The air echelon arrived at Fenton Airfield in the Australian Northern Territory by the end of April. The ground echelon started out from Darwin, Australia by truck. For the remainder of its stay in Australia, the squadron and the rest of the 380th Group would be attached to the Royal Australian Air Force (RAAF). It trained RAAF crews on the operation of the Liberator. Its initial combat operations were in May, when it flew armed reconnaissance missions.

From its home at Fenton, the 528th attacked Japanese installations in the Netherlands East Indies and the Bismark Archipelago, including airfields, ground installations and factories. In August 1943, it participated in a series of raids on oil refineries in Balikpapan, Borneo in what at the time was the longest bombing mission flown by an Army Air Forces bomber unit. For this mission, the squadron was awarded the Distinguished Unit Citation (DUC).
During April and May 1944, the unit conducted a series of raids on enemy airfields in western New Guinea to support landings in the Hollandia area, for which it was awarded a second DUC.

On 23 April 1944, on a bombing run over Noemfoor Island, five aircraft of the 528th participated in the wildest shooting spree of the war for the squadron. They were intercepted by twenty-five Japanese fighters and a very hot battle ensued for the next hour. The squadron claimed twelve of the enemy fighters destroyed. All five of the Liberators managed to make it back to Fenton, although heavily damaged. The squadron was not without losses though, one deadly and six wounded. This battle resulted in 21 Distinguished Flying Crosses and 10 Silver Stars being awarded to members of the 528th.

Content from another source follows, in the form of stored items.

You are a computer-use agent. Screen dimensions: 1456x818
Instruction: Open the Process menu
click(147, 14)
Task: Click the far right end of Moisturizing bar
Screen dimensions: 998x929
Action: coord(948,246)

The squadron was relieved from attachment to the RAAF and moved to the Philippines in February 1945. Operating from Mindoro, the squadron provided air support for ground forces on Luzon, and attacked industrial targets in Formosa, ground installations along the China coast and transportation targets in French Indochina. It also continued its attacks on refineries in Borneo. In August 1945, the squadron moved to Okinawa. Following V-J Day, the squadron flew reconnaissance missions over Japan and flew prisoners of war from Japan to Manila. The squadron became nonoperational and moved to Fort William McKinley in November 1945. It was inactivated there in February 1946.

===Air Force Reserves===
The squadron was activated in the reserves at MacDill Field, Florida, where its training was supervised by the 465th AAF Base Unit (later the 2582d Air Force Reserve Training Center) of Air Defense Command (ADC). It is not clear whether or not the squadron was fully staffed or equipped at this time. In 1948 Continental Air Command assumed responsibility for managing reserve and Air National Guard units from ADC.

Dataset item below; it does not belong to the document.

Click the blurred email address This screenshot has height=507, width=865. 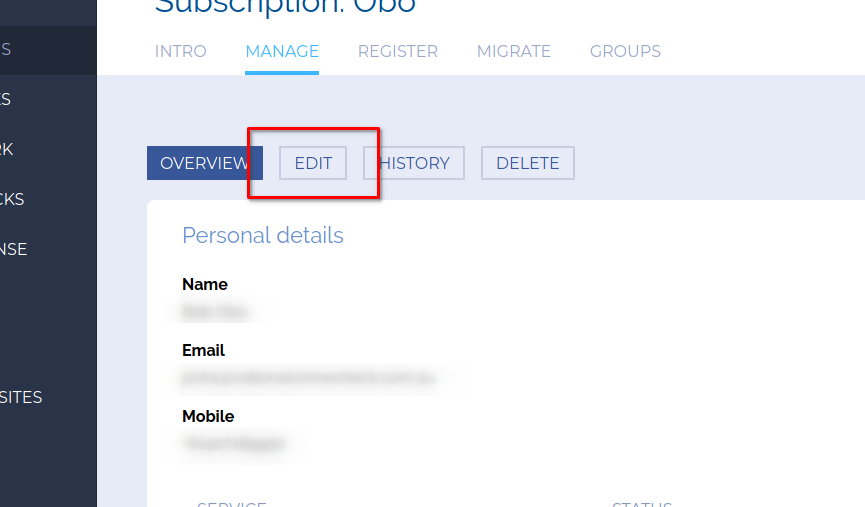[x=309, y=378]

The May 1949 Air Force Reserve program called for a new type of unit, the corollary unit, which was a reserve unit integrated with an active duty unit. The plan was viewed as the best method to train reservists by mixing them with an existing regular unit to perform duties alongside the regular unit. The squadron became a corollary of the 307th Bombardment Wing and Strategic Air Command became responsible for its training. All reserve corollary units were mobilized for the Korean war, and the squadron was called to active duty in May 1951. Its personnel were used to bring other units up to strength, and the squadron was inactivated two weeks later.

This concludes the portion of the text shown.